Ci sono virologi che si sono colorati i capelli, che hanno assunto un make up artist, alcuni hanno preso un agente, altri sono andati in giro per programmi di intrattenimento, altri sono diventati ospiti fissi. Il successo di ciascuno è dipeso dalla sua capacità di essere un “carattere”. Qualcuno da identificare con facilità. Il fratello studioso, la zia antipatica, la cognata belloccia, il nonno lunatico.
C’entra, questo costeggiare lo star system da parte di medici e scienziati, con la obbiettiva necessità di salvare il nostro stile di vita e la nostra salute dal covid?
Io penso di sì. Perché lo Star System ha le sue ragioni che la Scienza non conosce. Anzi, spesso le ragioni dello Star System sono l’opposto dei fondamentali scientifici.
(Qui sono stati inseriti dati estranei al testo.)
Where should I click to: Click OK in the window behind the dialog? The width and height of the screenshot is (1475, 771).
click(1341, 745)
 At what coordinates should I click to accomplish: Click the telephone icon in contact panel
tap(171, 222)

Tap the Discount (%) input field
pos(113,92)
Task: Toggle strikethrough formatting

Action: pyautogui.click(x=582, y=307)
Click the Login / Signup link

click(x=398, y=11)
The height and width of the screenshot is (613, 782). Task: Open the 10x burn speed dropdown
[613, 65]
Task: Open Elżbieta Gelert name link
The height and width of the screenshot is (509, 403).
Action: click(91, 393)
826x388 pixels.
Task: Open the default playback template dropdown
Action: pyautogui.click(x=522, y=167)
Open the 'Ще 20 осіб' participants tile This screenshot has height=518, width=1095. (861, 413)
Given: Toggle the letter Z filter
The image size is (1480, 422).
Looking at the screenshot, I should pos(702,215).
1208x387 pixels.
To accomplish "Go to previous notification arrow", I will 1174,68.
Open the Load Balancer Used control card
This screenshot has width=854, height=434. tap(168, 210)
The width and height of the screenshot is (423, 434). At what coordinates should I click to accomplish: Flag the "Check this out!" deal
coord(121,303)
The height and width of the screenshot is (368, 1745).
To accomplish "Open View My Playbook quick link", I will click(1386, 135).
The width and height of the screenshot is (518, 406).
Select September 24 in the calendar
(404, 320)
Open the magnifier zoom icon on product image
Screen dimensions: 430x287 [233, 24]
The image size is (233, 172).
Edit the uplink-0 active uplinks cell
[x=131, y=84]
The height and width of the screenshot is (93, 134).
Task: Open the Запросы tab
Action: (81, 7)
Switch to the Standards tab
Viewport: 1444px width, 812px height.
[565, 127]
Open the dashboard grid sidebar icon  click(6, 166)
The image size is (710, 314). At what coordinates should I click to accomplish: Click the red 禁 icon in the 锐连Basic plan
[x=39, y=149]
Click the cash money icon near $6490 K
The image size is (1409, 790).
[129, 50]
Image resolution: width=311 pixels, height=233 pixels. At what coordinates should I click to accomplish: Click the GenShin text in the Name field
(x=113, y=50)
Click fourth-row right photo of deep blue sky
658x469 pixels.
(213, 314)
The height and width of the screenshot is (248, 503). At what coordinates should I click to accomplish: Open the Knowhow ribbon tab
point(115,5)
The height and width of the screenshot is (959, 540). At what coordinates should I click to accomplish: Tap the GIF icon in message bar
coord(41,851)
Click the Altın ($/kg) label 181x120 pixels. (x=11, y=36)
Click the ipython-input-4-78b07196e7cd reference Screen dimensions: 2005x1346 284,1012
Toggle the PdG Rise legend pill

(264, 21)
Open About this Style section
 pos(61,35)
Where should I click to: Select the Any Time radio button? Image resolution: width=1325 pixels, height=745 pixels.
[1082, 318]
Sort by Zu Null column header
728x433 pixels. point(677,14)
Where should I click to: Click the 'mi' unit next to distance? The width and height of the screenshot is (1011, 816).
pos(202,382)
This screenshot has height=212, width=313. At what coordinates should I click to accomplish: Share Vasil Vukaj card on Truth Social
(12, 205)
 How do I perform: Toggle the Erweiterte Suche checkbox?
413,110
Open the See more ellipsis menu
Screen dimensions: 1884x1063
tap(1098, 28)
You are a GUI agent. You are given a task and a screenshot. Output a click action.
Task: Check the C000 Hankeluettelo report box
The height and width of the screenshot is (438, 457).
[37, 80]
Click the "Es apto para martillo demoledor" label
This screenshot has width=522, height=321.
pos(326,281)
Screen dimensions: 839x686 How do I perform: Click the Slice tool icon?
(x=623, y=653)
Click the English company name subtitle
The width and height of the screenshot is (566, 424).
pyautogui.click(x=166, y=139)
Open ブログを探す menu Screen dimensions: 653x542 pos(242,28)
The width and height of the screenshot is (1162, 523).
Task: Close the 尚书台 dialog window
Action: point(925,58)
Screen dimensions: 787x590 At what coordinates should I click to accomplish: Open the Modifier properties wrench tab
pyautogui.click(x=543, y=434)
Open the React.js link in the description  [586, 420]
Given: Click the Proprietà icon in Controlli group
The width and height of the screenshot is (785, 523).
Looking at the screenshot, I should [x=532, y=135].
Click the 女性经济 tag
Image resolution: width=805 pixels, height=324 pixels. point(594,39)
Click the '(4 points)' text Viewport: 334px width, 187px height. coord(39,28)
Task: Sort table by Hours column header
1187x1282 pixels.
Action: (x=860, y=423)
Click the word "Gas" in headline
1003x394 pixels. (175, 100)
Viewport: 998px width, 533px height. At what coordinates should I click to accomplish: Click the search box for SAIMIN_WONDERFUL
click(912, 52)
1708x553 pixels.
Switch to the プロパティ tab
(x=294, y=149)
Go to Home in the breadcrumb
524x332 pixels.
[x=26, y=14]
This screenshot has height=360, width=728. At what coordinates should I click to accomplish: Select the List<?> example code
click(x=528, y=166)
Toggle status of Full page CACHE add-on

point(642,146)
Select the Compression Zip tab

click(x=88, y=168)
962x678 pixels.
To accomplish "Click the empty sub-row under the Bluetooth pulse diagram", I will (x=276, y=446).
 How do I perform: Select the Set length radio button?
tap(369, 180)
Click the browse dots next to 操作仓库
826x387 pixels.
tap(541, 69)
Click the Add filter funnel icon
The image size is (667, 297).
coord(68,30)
Il “divo” cerca di piacere a più gente possibile. Vuole essere, tra i suoi simili, quello che piace più di tutti. Quello che ha più fan. Si guarda intorno, e si ricava il suo angoletto di successo. Lusinga, tranquillizza, fa lo spiritoso. Fa il severo. Fa il trasgressivo. Adotta uno stile e non lo molla.
Il “divo” cerca di restarlo e dunque, se la pandemia rallenta, si affanna a fare dichiarazioni pressoché su tutto. E lo fa in maniera da piacere a più gente possibile. Per esempio, non pochi virologi si sono dimostrati in questi ultimi due anni capaci di annusare il vento del consenso molto meglio dei politici.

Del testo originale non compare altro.